目的： 探讨γ-干扰素（IFN-γ）对白血病细胞Fas/FasL表达的调控及凋亡的影响。 方法: 应用免疫组织化学方法、TUNEL测凋亡法、细胞培养技术，检测人髓系白血病细胞株HL 60及临床髓系白血病患者单个核细胞的Fas的表达及相关功能，并研究γ-干扰素对之的影响。结果: 白血病细胞表达Fas蛋白较正常骨髓细胞低，并能致共同培养的Jurkat细胞发生凋亡；而IFN-γ能提高其Fas蛋白的表达（P<0.01），且调节作用具有时间、剂量依赖性，并有下调白血病细胞致Jurkat细胞凋亡的能力，且能够增强白血病细胞对Fas途径介导的凋亡敏感性及增强对化疗药物阿糖胞苷的敏感性。结论: IFN-γ能通过对白血病细胞Fas/FasL系统的调控以防止其逃避免疫监视，并能增强白血病细胞对以Fas/FasL为靶标的化疗药物的敏感性。
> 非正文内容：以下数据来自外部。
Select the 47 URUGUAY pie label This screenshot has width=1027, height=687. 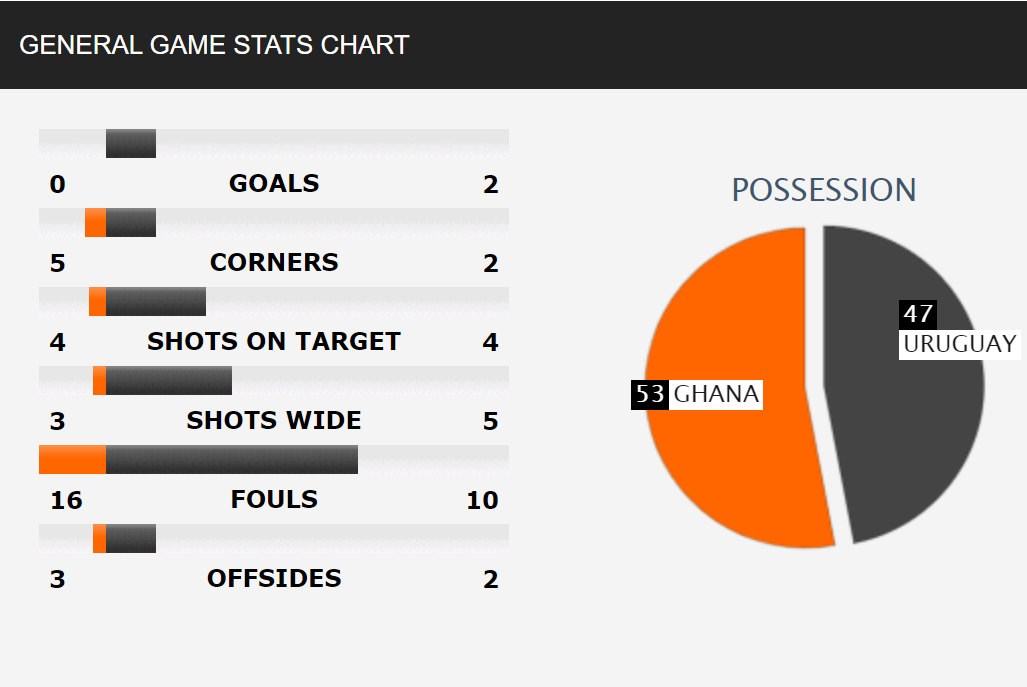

Objective: To investigate the regulatory effect of interferon-γ on the expression of Fas/FasL and the apoptosis of leukemic cells. Methods: The expression of Fas and its function in human acute leukemic cell line HL-60 and in bone marrow mononuclear cells (BMMNC) of patients with acute myeloid leukemia (AML) were studied by immunohistochemical method, TUNEL method, and cell culture technique. The regulatory effect of interferon-γ on them was also investigated. Results: Compared with BMMNC of normal human, leukemic cells had an obviously decreased expression of Fas and induced apoptosis of Jurkat cells. It was found that interferon-γ up-regulated the expression of Fas in a time- and dose-dependent manner（P<0.01）. Meanwhile, interferon-γ inhibited Jurkat cells apoptosis induced by leukemic cells, increased the Fas-mediated apoptosis of leukemic cells, and increased the sensitivity of leukemic cells to chemotherapy agents.Conclusion: Interferon-γ can prevent the immune escape of leukemic cells via regulating the Fas/FasL system and increase the sensitivity of leukemic cells to the chemotherapy drugs targeting Fas/FasL system.